Introduction to the Special Issue of the IEEE 40th International Symposium on Multiple-Valued Logic
Francesc Esteva, Joan Gispert and Felip Manyà
This special issue contains extended versions of 17 papers presented at the IEEE 40th International Symposium on Multiple-Valued Logic (ISMVL-2010) that took place in Barcelona, in May 2010. The papers were selected by the ISMVL-2010 Program Committee among the 56 papers of the Symposium, and were refereed in accordance to the standards of the journal.
The papers presented here reflect the wide range of topics present at ISMVL-2010. The reader can find innovative results in several areas of multiple-valued logic, including algebra and formal aspects, circuit /device implementation, clones, logic design and switching theory, mathematical fuzzy logic, quantum computing, satisfiability, spectral techniques, and VLSI-architecture.

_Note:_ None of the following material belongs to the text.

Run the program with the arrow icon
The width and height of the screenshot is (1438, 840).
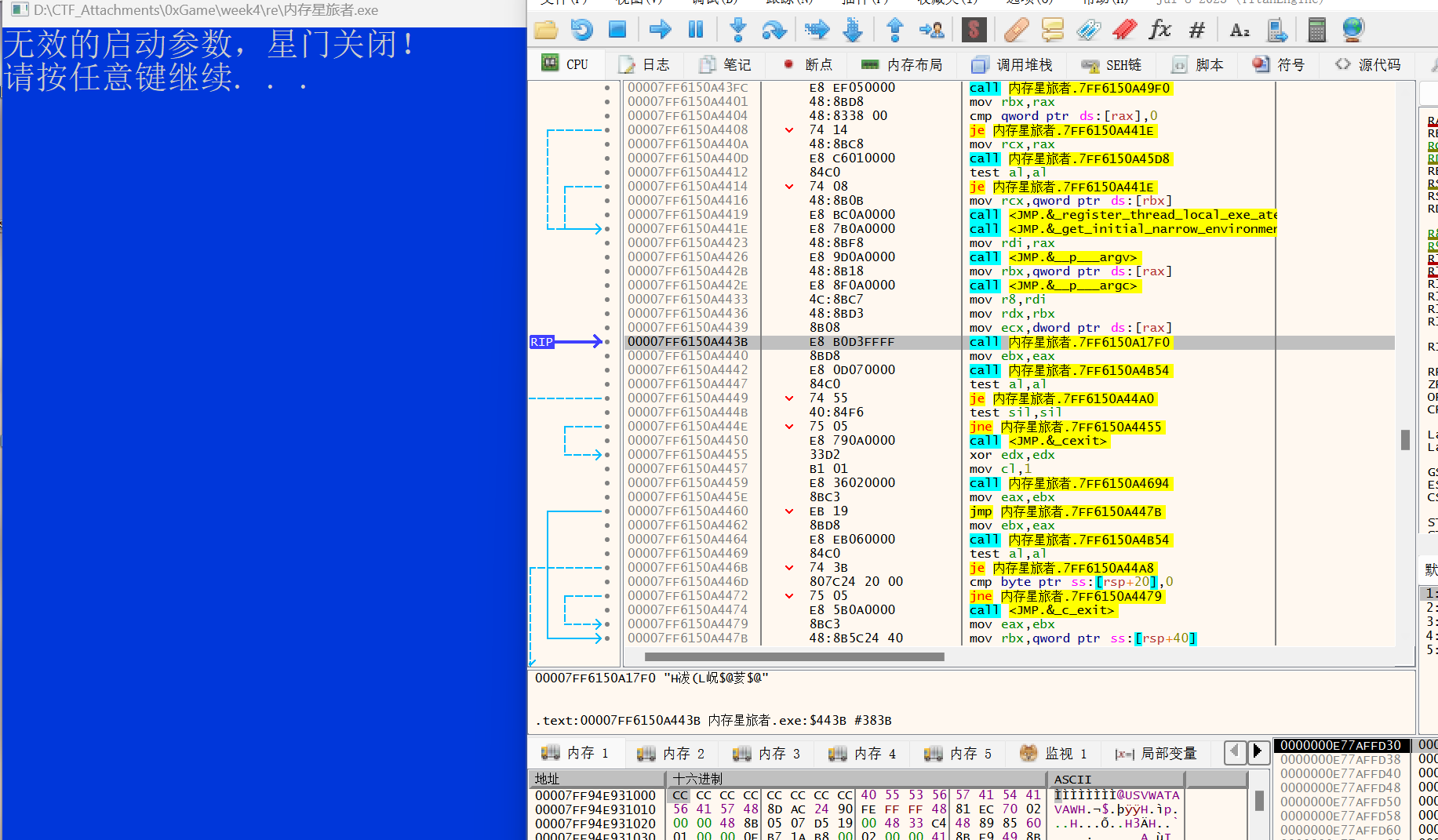pyautogui.click(x=660, y=31)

Compared with previous editions of the Symposium, ISMVL-2010 experienced a remarkable increase in submissions in the area of mathematical fuzzy logic (MFL). In the last decade, we have seen important results and tremendous progress in the study of MFL, understood as the multiple-valued logic underlying the fuzzy logic in the narrow sense (a topic that has been present, in ISMVL, from the beginning), and corresponding to the semantics defined on the real unit interval with a structure defined by a t-norm and its residuum. We are confident that MFL will be one of the main topics of future research in the multiple-valued logic community, and we are happy with its increased presence in the Symposium.
The Guest Editors would like to express their sincere gratitude to the authors for their contributions, to the Program Committee for the selection of papers, to the reviewers for their careful and thorough work, and to the Editors-in- Chief of the Journal Multiple-Valued Logic and Soft Computing, Prof. Dan Simovici and Prof. Ivan Stojmenovic, for making this issue possible.
We encourage the reader to take also a look to the ISVML-2010 Proceedings to stay abreast with the latest developments in the field of multiple-valued logic. If the contents of this special issue inspire new ideas and further work, the main goals and intentions of the editors would have been achieved.